Land-use lawyer Keith Bricklemyer says in court documents he did not violate his employment contract or financial responsibility to his former firm when he discussed taking his legal talents elsewhere.
Bricklemyer’s statements are made in his motion to dismiss a lawsuit filed against him by the firm Smolker, Bartlett, Schlosser, formerly known as Bricklemyer Smolker.
The lawsuit charges Bricklemyer was plotting to leave the firm while acting as its managing shareholder and did not disclose to the other partners his talks with other firms. The plaintiffs allege the secret negotiations represented a violation of his fiduciary responsibilities to the firm because Bricklemyer was the managing shareholder.

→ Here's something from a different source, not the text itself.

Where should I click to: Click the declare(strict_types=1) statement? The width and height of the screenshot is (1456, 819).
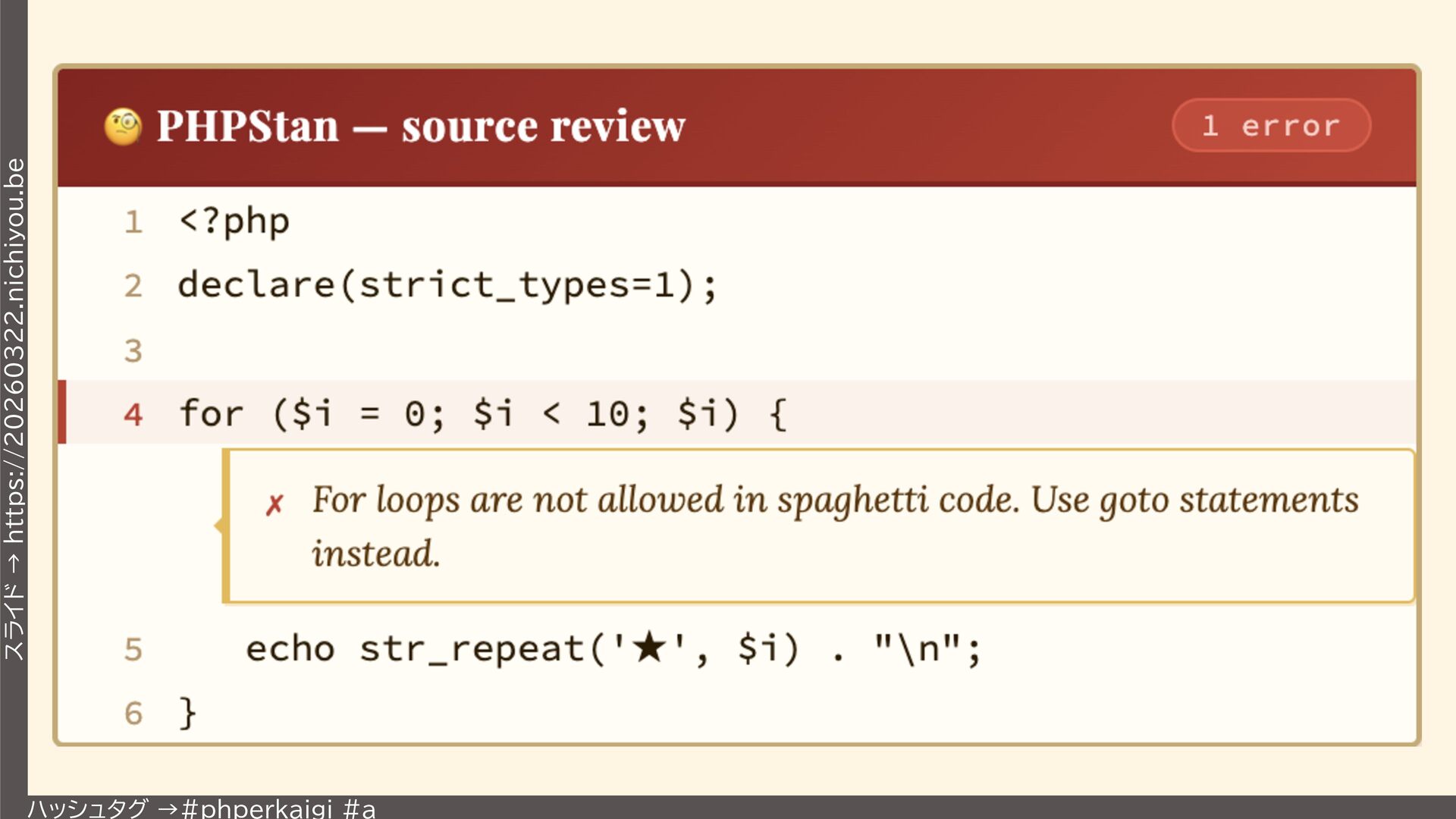pyautogui.click(x=447, y=286)
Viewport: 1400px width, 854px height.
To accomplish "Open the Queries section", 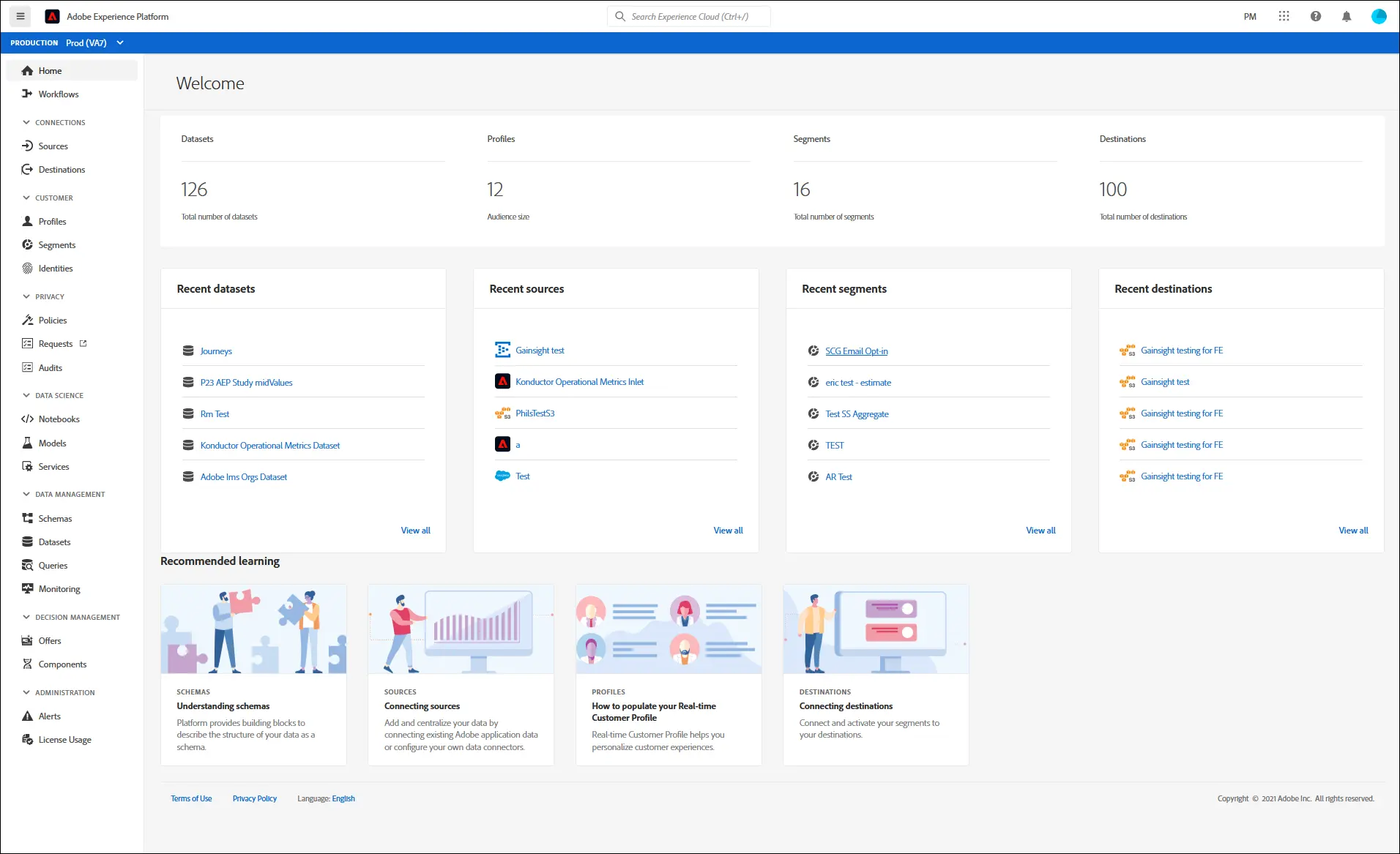I will [x=53, y=565].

Bricklemyer denies that, citing Florida Bar and state Supreme Court rules that prohibit a law firm from restricting a lawyer’s right to practice law after termination of employment. Discussing post-termination employment cannot be barred in employment agreements, Bricklemyer argues in the motion.
The motion does not address other allegations in the lawsuit, including that Bricklemyer and fellow attorney Brian Bolves entered into a business venture without disclosing it to the other shareholders at the firm.
Later, when the business venture went bust, the lawsuit alleges, Bricklemyer tried to cover for Bolves as Bolves took more money from the firm than he was covering with hours he booked for legal work.
The plaintiffs also accuse Bricklemyer of hiding Bolves’ plans to file for bankruptcy protection, which would affect the firm because Bolves was a guarantor of the firm’s line of credit with the Bank of Tampa.
Bolves, in a telephone interview Tuesday, said he did have a “negative” balance of $88,000 when he left the firm, but that it was secured by $100,000 of stock he had in the company. Bolves said all his withdrawals were approved by shareholders.
“So everyone knew what amount of funds was being taken from the firm,” he said.
What’s more, Bolves said his negative balance was wiped out within 10 days of his leaving when the firm collected more than $150,000 for his legal work.
Regarding his business venture with Bricklemyer, Bolves said the other shareholders were aware of it even before the two lawyers invested in the deal. The venture did not endanger the firm’s credit worthiness with the Bank of Tampa, Bolves said.
Bricklemyer’s attorney, Seth Mills, said the lawsuit was an attempt by his client’s former partners to deny Bricklemyer retirement benefits.
“These guys decided to come out swinging against their former managing partner,” Mills said. “After he announced his retirement, they took action to terminate him. All of this was done, we believe, to avoid their lawful obligations.”
Ethan Loeb, attorney with Smolker, Bartlett, Schlosser, said the firm was not commenting on the lawsuit.